Selected passage
What happens when an equalization payment is due to one spouse from another? A payment can be made by either transferring retirement assets or non-registered funds. Using non-registered funds, the owing spouse can either transfer assets from an investment portfolio to the receiving spouse or they can make a cash settlement. If the paying spouse choses to pay what is owed by transferring assets from a joint investment account then the embedded tax should be considered. Let’s look at this example:

The joint investment account holds four different investment holdings.
1,000 shares of ABC were purchased at $30 creating a book value of $30,000. The current market value is $45,000 so there is a $15,000 capital gain.
1,000 shares of DEF were purchased at $20 creating a book value of $20,000. The current market value is $10,000 so there is a $10,000 capital loss.
1,000 shares of GHI purchased at $15 creating a book value of $15,000. The current market value is $5,000 so there is another $10,000 capital loss.

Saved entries
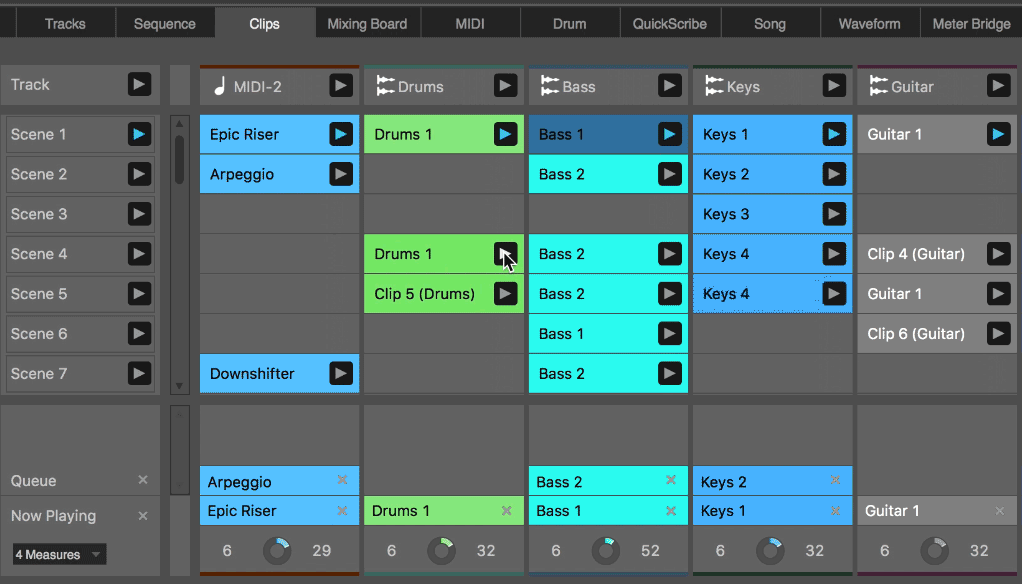Screen dimensions: 1022x584
Task: Click the Bass track header play button
Action: [670, 86]
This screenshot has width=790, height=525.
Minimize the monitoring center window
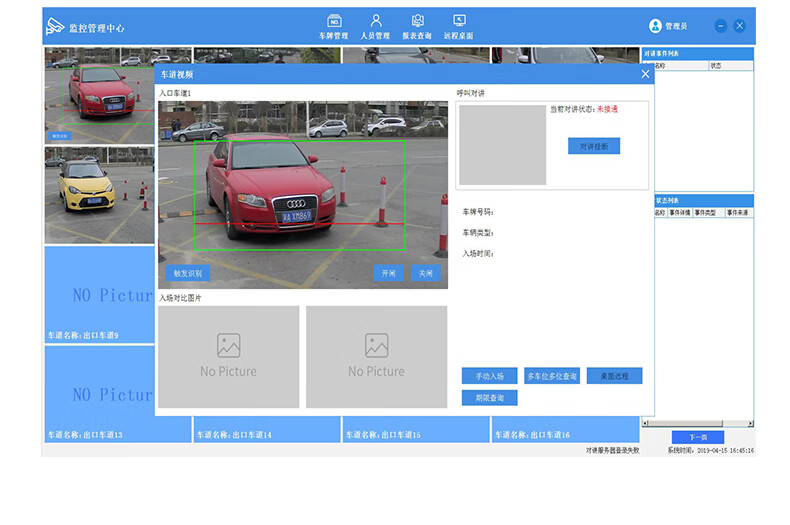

Written task A
Could you update the saved entries above by replacing "monitoring center" with "control panel", changing nothing else and leaving the pictures out?
Written task B
Can you write what comes next in the passage on equalization payments from a joint investment account, continuing from its final sentence?

Exercise answer A
Screen dimensions: 1022x584
Task: Click the Bass track header play button
Action: [670, 86]
This screenshot has width=790, height=525.
Minimize the control panel window

Exercise answer B
1,000 shares of JKL were purchased at $30 creating a book value of $30,000. The current market value is $30 so there are no capital gains or loss associated with this investment.

If the equalization payment is $45,000 then it would benefit the receiving spouse to receive the last three positions totalling $45,000 with the $20,000 of capital loss rather than receiving the first investment position worth the same $45,000 with the $15,000 of capital gain.

Being mindful that a dollar isn’t always a dollar when considering how to divide matrimonial property is a large consideration. The effect of tax on assets must also be considered…..amongst other things.